Y por fuera, también, de la industria de sustitutos cada vez más amplia que comenzó por la sacarina y los calditos y ahora incluye salsas, quesos, hamburguesas, salchichas, purés, pastas, yogures, bebidas, panes y casi todo lo imaginable. Todo con “sabor a”. Hasta existe una bolsa donde se puede colocar un pollo o un pedazo de carne y cocinarlo al sabor de un polvillo que vaya a saber de qué será. El “sabor a” está en la base de la alimentación moderna, y por supuesto se trata de esencias artificiales, colorantes y conservantes ¿Quién sabe macerar un pedazo de carne? ¿O quién tiene tiempo para eso? Lo que buscan las películas -surgidas, claro está, de una cultura que inventó la comida rápida y los fast food, y donde el pavo del tradicionalísimo Día de Acción de Gracias se rellena con el contenido de una caja que dice “stuffing”-, entonces, es la realidad. El reverso de esas imágenes de comida photoshopeada que se multiplican en los afiches publicitarios y los “menúes” gigantes de los fast food y los patios de comida de los shoppings, esa comida que siempre decepciona porque claro, no se puede morder una imagen, y lo que uno recibe es un subproducto pequeño y mal hecho que se come con amargura mirando de reojo el cartel de la hamburguesa idealizada.
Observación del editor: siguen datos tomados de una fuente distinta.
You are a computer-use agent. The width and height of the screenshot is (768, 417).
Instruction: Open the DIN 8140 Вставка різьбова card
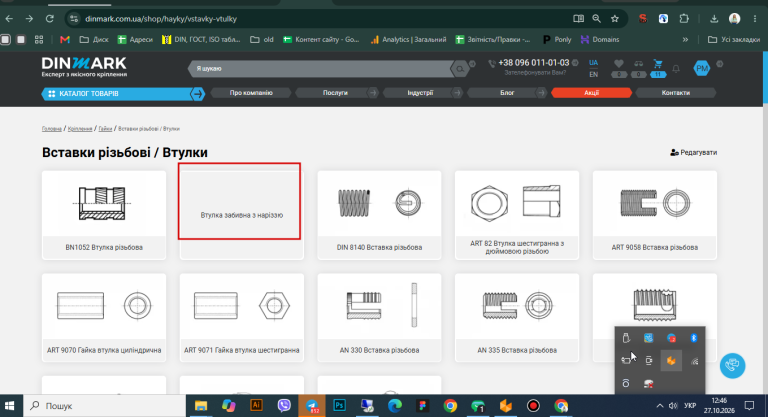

Y la manera de buscar algo más real es conectando con alguna tradición, con ese tiempo ya mítico en el que la comida era lo que era y no otra cosa. Nadie quiere que vuelvan esas épocas en que saber cocinar -algo que se aprendía de la madre y de la abuela y era requisito casi obligatorio para poder casarse- era un mandato para las mujeres que también, debían estar lindas, esperar al marido con una sonrisa y hacer brillar la casa. Pero los saberes de esa época de cacerolas varias y mesas de campo que retratan con tanta pasión películas como Ratatouille y como Julie & Julie (que parecen tener a la cocina francesa como el sumum de lo que se puede preparar y saborear) pueden tener un lugar en el presente, donde al final de un día bueno o malo es muy probable que resulte salvador prepararse unas bruschettas y compartirlas con familia o amigos. Por eso, los villanos de estas películas están bien identificados y oponen la industria a la artesanía: son el pochoclo inflado, la comida congelada, o la comida pensada como “combustible”, como le dice el papá a la ratita gourmet que quiere experimentar lo más que pueda con los sentidos en Ratatouille.
Comida real, hecha con ingredientes reales, y cocineros que fabrican en tiempo real varios platos a la vez: las películas con comida suelen tener sus momentos musicales donde alguien se apodera de la cocina y la hace sonar como si fuera una orquesta. Meryl Streep gira y se multiplica en la cocina francesa de Julia Child, Jon Favreau corta un lechón como si separara los pétalos de una rosa y Remy condimenta una sopa a los saltitos como si la olla fuera una galera gigante de la que pronto va a brotar la magia. Quién sabe si estas películas, junto con las toneladas de realities sobre cupcakes, pasteles y Masterchefs que dominan la pantalla (y ese misterio tan primitivo de por qué no nos deja de fascinar ver a alguien haciendo algo), no quedarán como documento de una época en la que todavía y pese a todo, la gente sabía comer y hacer cosas con las manos.